The Baraboo Hills in south-central Wisconsin were once named by the Nature Conservancy as one of the “Last Great Places.” These are also part of an older geological formation called a syncline, which is rolling and layered set of sedimentary structures.

Visitors will find themselves in the small city of Baraboo, population 10,711, which was the 19th century headquarters for the Ringling Brothers Circus, which gave way to the nickname “Circus City,” a role the city took seriously enough to fill the local library with the largest collection of circus information in the United States. With the Ringling team settled in, several other circus companies also choose Baraboo for their headquarters, as well.

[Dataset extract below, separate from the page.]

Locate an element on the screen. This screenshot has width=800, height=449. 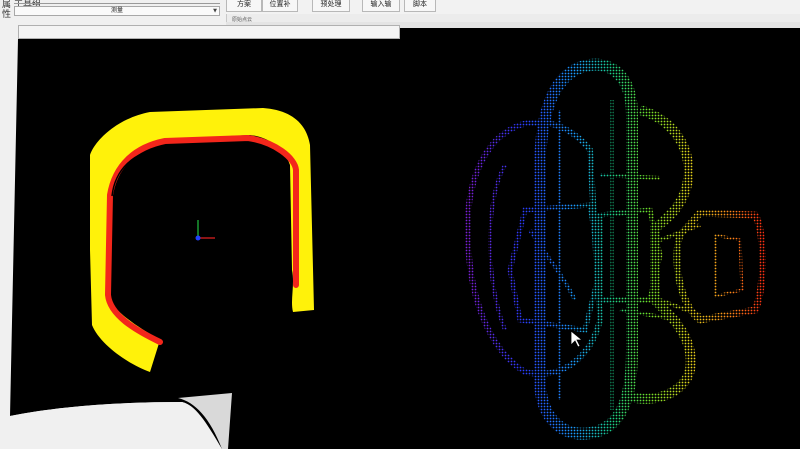
tab-preprocess: 预处理 is located at coordinates (331, 6).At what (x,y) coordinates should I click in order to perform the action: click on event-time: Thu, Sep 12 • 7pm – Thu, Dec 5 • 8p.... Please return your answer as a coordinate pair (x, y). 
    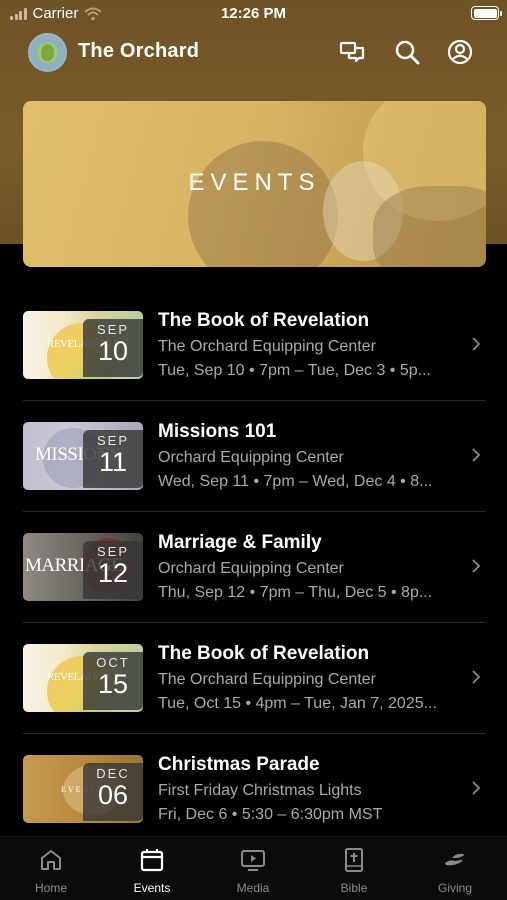
    Looking at the image, I should click on (296, 592).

Vacationers can also find recreational options at Devil’s Lake State Park, a 360-acre lake with 500 foot bluffs along the shore and miles of trails to explore.

The Baraboo Range is also not a frightening challenge for the family, although it is known from areas that present a challenge to rock climbers, who flock to Balance Rock and the Devil’s Doorway to test their skills.

Sandia Mountains, New Mexico

Sandia in Spanish means watermelon, which speaks to the color and general shape of the Sandia Mountains from a distance. The Tiwa Pueblo name for the Sandias is posu gal hoo-oo, which means “where water slides down the arroyo.”

The Sandia Mountains and Rio Grande at sunset, looking southeast from Bernalillo

The Sandia Mountains and Rio Grande at sunset, looking southeast from Bernalillo

Just as that implies, if the Sandia Mountains are a watermelon, they are nestled in a thick garnish of green woodlands that locals sometimes refer to as the watermelon’s rind. Phrased different, this is a picturesque mountain range, with peaks above 10,000 feet northeast of Albuquerque that is, essentially, a dry, rock environment surrounded by lush greenery.

This north-south range consists primarily of two summits, the Sandia Crest and South Sandia Peak, which climbs to 9,702 feet above sea level. The entire range, however, is 17 miles long and from four to eight miles wide, making it a small and isolated mountain range, ripe for exploring.

Because the range is separate from the more higher Sandia-Manzano Mountains of which it is a part, the Sandia Mountains appear as a bold outcropping surrounded by lowlands. But that feature has a reciprocal side to it, which is that, once you get into the mountains, the views are far-reaching and spectacular.

There are, of course, miles and miles of splendid trails to choose from with the easier hikes following local creeks or winding through foothills. It is only 0.47 miles to hike to Sandia Man Cave, an mid-cliff cave made accessible by concrete and steel stairs that was discovered by anthropology students in 1936 and quickly revealed it had a long history of inhabitants, including native Americans and Ice Age animals.

Looking for quiet, out of the way and beautiful? It turns out, there are still a few options left.